Caching at Different Layers
Learn how cache works on different layers of web applications.
We'll cover the following
Introduction#
When designing the API, we tend to focus on optimizing it with respect to performance. Let’s assume that multiple users want to access a Twitter trend and want to see the Tweets related to it. In response to these multiple network calls, the server retrieves the Tweets related to the trend from different databases and delivers them to each client. Next time, the client will experience the same delay for each request, including those made multiple times. The delay occurs due to HTTP's stateless nature, network calls, server computations, and so on.
This is illustrated in the slides below:
1 of 5
2 of 5
3 of 5
4 of 5
5 of 5
Therefore, we require a mechanism that efficiently handles the issues mentioned above and reduces the client latency. For this purpose, we can use a cache.
What is a cache?#
A cache is temporary memory that stores frequently reusable API responses. For instance, the cache stores the trends object when it’s retrieved for the first time by the client. If there isn’t any new trend and the same client refreshes or revisits the page, it’s returned from the cache instead of the server. Therefore, the cache significantly reduces the delay and recomputation on the server's side. The flow of the HTTP request-response is given below using the cache:
The client sends the HTTP request to the server, which is served by the intermediate cache.
If the cache does not have the requested object, the request is forwarded to the back-end server.

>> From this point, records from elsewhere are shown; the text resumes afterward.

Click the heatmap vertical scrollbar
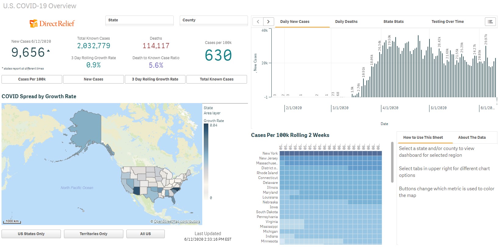This screenshot has height=247, width=498. [392, 162]
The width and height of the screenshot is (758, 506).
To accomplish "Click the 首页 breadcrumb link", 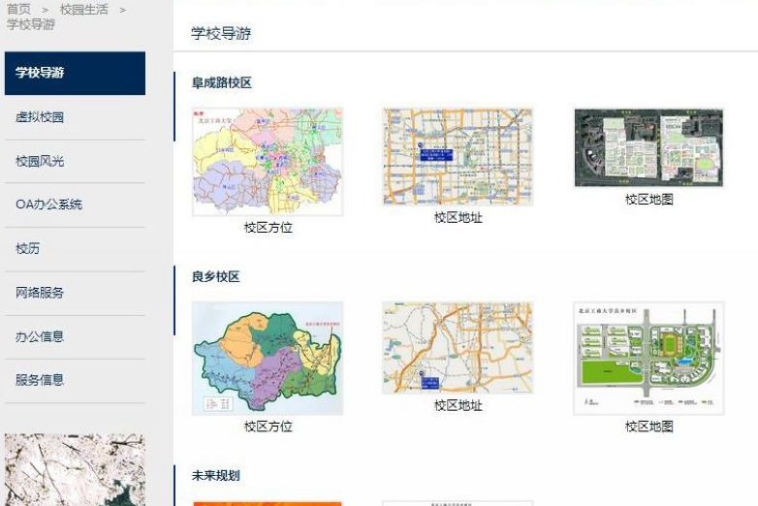I will (x=18, y=9).
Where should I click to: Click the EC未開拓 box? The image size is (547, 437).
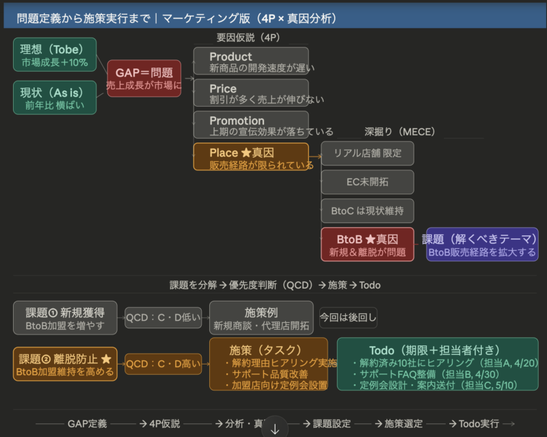(367, 182)
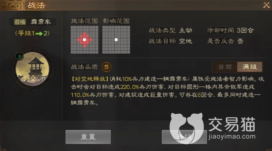
Task: Click the 重置 reset button
Action: click(x=88, y=137)
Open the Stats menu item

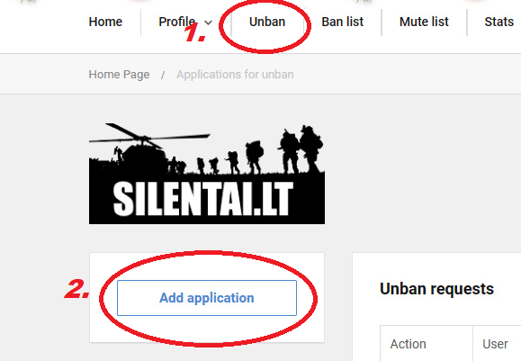(x=499, y=22)
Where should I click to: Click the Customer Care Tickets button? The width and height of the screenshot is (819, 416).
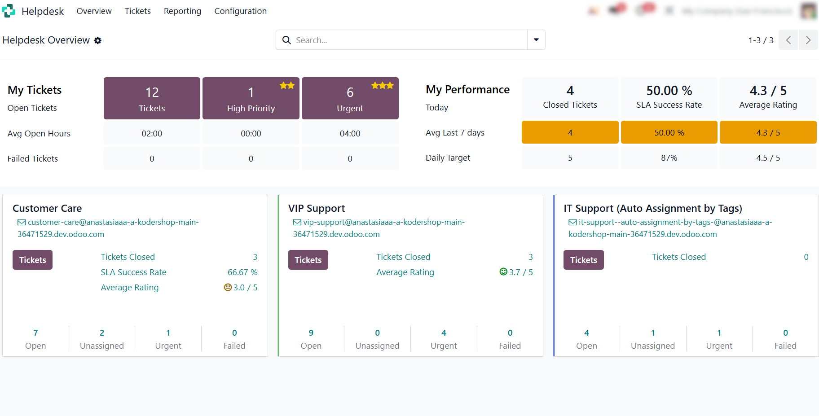click(32, 260)
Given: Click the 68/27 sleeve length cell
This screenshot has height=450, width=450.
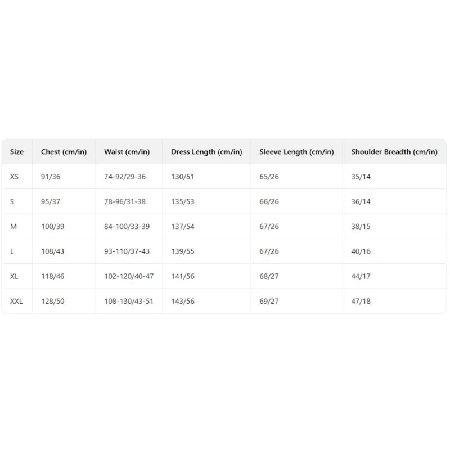Looking at the screenshot, I should pyautogui.click(x=269, y=276).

The server sends the response to the browser and saves the copy of the requested object in the cache for subsequent requests.
Since the cache is essentially a copy of the data in the origin of truth (database), an outdated/stale version of data in the cache is a known issue. In order to achieve consistency between the cache and the server, we need to update the cache at regular intervals. To evict stale entries and replace outdated entries with fresh ones, various eviction strategies, such as LRU, LFU, and MRU are employed.
Point to Ponder
Question
What should be the optimal size of the cache?
The cache size depends on the application’s requirements. For example:
- Number of users using the application
- Size and/or type of the data in the application
- Nature of the application—for example, read heavy or write heavy
- Cache access patterns—for example, sequentially or randomly access the content
Now we know what a cache is and why it is needed. Data consistency between caches and servers is another detailed topic, but it's beyond the scope of this course. See the Spectrum of Consistency Models lesson in the Grokking Modern System Design Interview for Engineers & Managers course for a discussion on data consistency.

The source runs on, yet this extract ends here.